I invite you to join me on a regular basis to see how my responses to current cinematic offerings compare to the critical establishment, which I’ll refer to as either the CCAL (Collective Critics at Large) if they’re supportive or the OCCU (Often Cranky Critics Universe) when they go negative.  However, due to COVID concerns I’m mostly addressing streaming options with limited visits to theaters, where I don’t think I’ve missed much anyway, though better options may be on the horizon.  (Note: Anything in bold blue [some may look near purple] is a link to something more in the review.)


My reviews’ premise: “You can’t please everyone, so you got to please yourself.”

(from "Garden Party" by Rick Nelson and the Stone Canyon Band, 1972 album of the song’s name)

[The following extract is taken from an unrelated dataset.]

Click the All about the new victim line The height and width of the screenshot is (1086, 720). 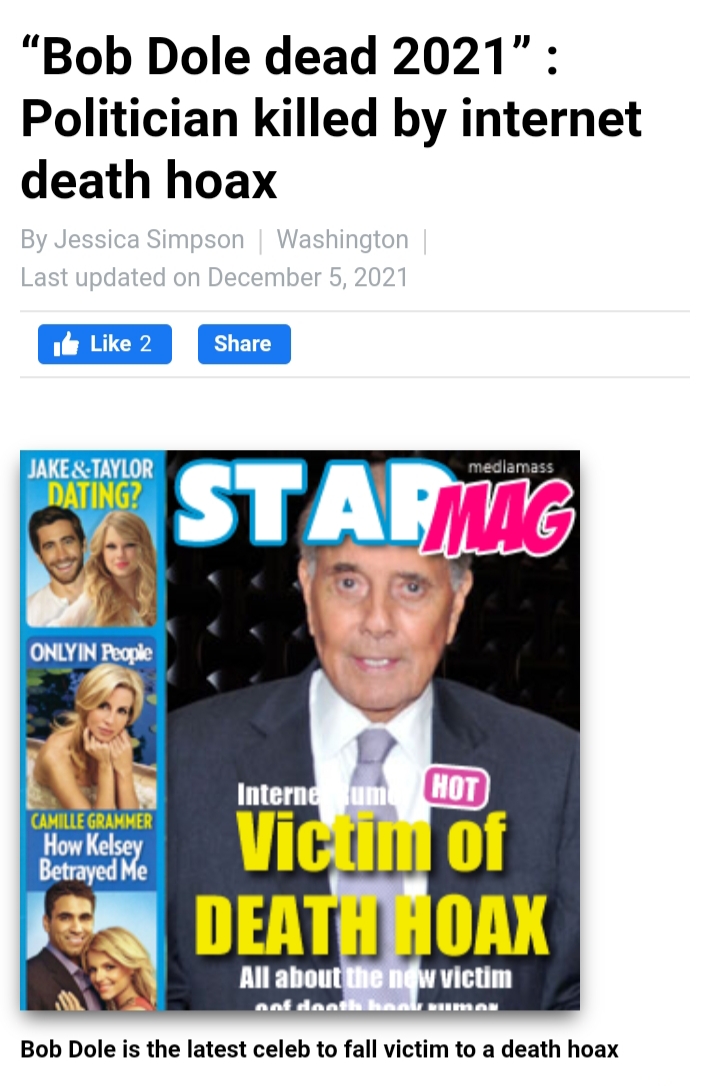pyautogui.click(x=376, y=978)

     The Instigators (Doug Liman)   rated R   101 min.


Here’s the trailer:

       (Use the full screen button in the image’s lower right to enlarge its size; 

       activate the same button or use “esc” keyboard key to return to normal.)


If you can abide plot spoilers read on, but this blog’s intended for those who’ve seen the film or want to save some $ (as well as recognizing those readers like me who just aren’t that tech-savvy).  To help any of you who want to learn more details yet avoid these all-important plot-reveals I’ll identify any give-away sentences/sentence-clusters with colors plus arrows: 

⇒The first and last words will be noted with arrows and red.⇐ OK, now continue on if you prefer.

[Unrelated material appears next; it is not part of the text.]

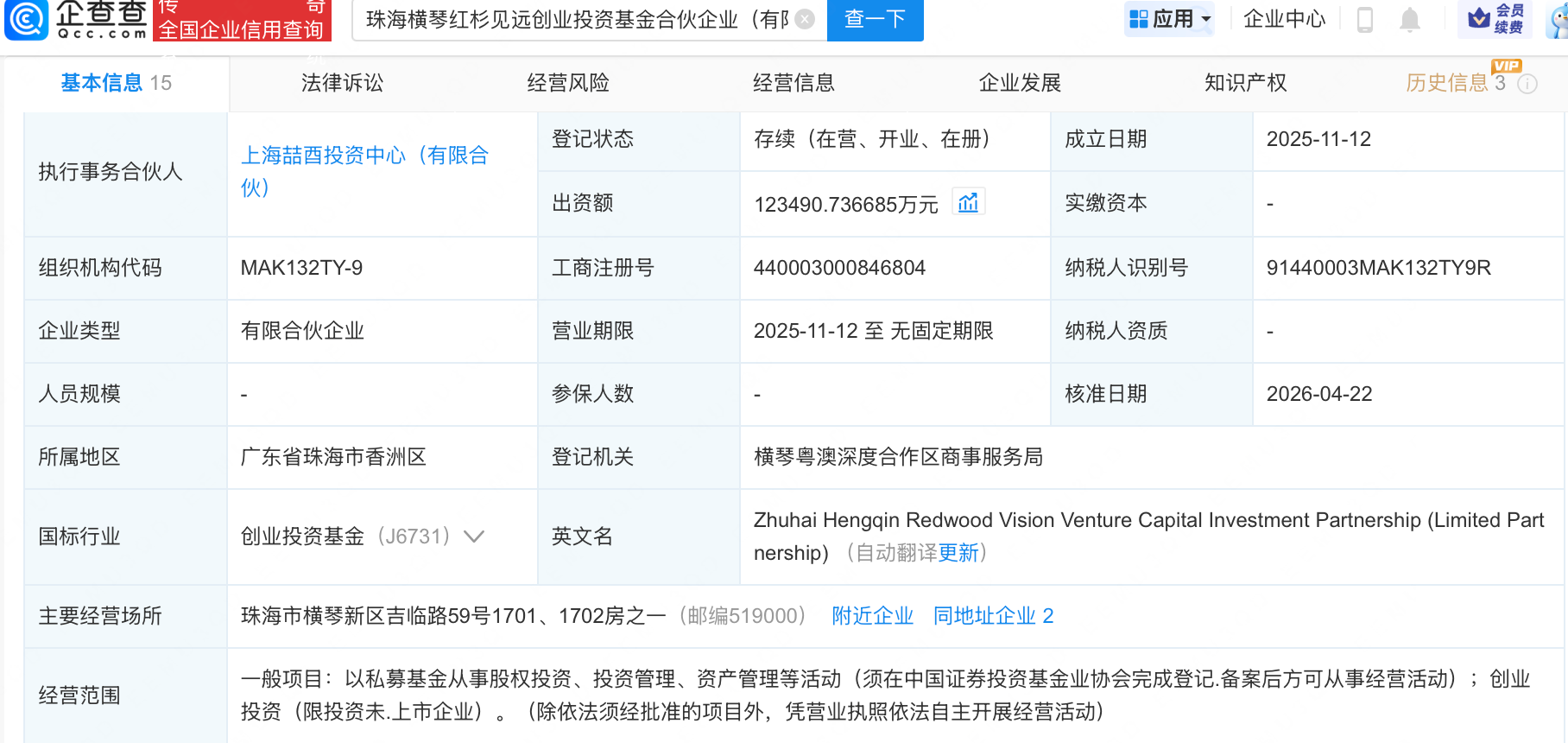
Task: Switch to the 经营风险 tab
Action: (568, 83)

What Happens: This all takes place in contemporary Boston (along with nearby Quincy, MA) where down-on-his-luck Rory (Matt Damon) desperately needs $32,480 for school costs and personal gifts for his son, trying to make amends given his distancing from the kid due to his divorce, so he joins forces with ex-con Cobby Murphy (Casey Affleck) to pull off a scheme headed by mobsters Besegai (Michael Stuhlbarg) and Dechico (Alfred Molina) to make a haul from robbing a huge election-night celebration of expected-to-be-re-elected corrupt Mayor Joseph Miccelli (Ron Perlman) who’ll be accepting lots of cash bribes.  Rory, Cobby, and the gangsters’ guy, Scalvo (Jack Harlow), sneak into the wharf celebration only to find it’s still full of kitchen help and guests, so first our bungling outlaws herd the staff into the freezer, then find there’s massive complications because mayoral-challenger Mark Choi (Ronnie Cho) has won the election, Miccelli refuses to concede, the safe’s already empty, so our thieves find Miccelli and a few close associates and rob them instead of whatever cash and valuables they’re carrying—including a bracelet of Miccellli’s which will become extremely important later.  However, the Chief of Police shows up, gunfire’s exchanged leaving the Chief and Scalvo dead, Cobby wounded in the shoulder.  He and Rory make a getaway in a stolen armored car but hesitate to open the back to grab some cash with the fear there’s a shooter stationed inside.  They’re right because when they do carefully open the back door shots ring out so they run away, hide at bartender Kelly’s (AndrĂ© De Shields) home (he’s a friend of Cobby’s), appeal to Dechico for help, but instead he sends Booch (Paul Walter Hauser) and Colani (Scout Backus) to kill them.  Our would-be-thieves stay on the lam, but now they’re also hunted by Miccellli’s Special Operations Unit guy, Frank Toomey (Ving Rhames), because that bracelet has the combination for the ex-Mayor’s office safe where there’s lots of cash and enough incriminating evidence against him.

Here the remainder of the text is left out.